> REQUIRED WORK:
Write out the listing word for word, from its first line up to and including the line with "tap(29, 564)".

> INPUT FOR THIS TASK:
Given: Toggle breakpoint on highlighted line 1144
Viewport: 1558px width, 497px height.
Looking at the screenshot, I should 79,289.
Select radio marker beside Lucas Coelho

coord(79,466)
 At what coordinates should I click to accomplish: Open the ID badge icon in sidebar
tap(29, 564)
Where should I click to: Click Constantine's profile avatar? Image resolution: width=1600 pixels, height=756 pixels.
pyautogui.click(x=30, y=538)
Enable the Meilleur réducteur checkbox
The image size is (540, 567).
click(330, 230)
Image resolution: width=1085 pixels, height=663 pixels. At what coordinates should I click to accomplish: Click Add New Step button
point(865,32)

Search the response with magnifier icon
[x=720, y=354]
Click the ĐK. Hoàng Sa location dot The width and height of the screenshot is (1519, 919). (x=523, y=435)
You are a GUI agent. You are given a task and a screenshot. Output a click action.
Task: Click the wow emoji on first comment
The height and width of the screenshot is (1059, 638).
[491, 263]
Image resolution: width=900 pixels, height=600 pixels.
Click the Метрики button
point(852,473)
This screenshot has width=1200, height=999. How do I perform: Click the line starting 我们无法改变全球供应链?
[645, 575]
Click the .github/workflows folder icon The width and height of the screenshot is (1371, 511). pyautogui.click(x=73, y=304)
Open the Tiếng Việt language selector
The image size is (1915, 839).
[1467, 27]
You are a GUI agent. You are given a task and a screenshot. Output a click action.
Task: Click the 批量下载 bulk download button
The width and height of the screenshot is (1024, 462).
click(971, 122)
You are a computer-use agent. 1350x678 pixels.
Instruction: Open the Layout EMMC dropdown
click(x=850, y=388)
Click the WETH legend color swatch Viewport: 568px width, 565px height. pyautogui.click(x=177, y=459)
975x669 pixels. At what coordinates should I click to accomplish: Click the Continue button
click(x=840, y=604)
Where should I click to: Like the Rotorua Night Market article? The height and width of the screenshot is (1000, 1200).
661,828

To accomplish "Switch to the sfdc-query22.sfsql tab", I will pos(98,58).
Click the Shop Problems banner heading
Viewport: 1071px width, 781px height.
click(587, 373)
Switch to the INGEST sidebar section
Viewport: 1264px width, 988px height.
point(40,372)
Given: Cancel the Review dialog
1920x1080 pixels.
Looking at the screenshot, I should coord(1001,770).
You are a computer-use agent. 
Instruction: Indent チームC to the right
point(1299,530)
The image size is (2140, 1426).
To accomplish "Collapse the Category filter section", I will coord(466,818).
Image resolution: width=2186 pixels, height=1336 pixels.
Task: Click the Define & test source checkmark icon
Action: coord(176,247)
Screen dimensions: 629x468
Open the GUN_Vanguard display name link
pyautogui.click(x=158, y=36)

> EXERCISE OUTPUT:
Given: Toggle breakpoint on highlighted line 1144
Viewport: 1558px width, 497px height.
Looking at the screenshot, I should 79,289.
Select radio marker beside Lucas Coelho

coord(79,466)
 At what coordinates should I click to accomplish: Open the ID badge icon in sidebar
tap(29, 564)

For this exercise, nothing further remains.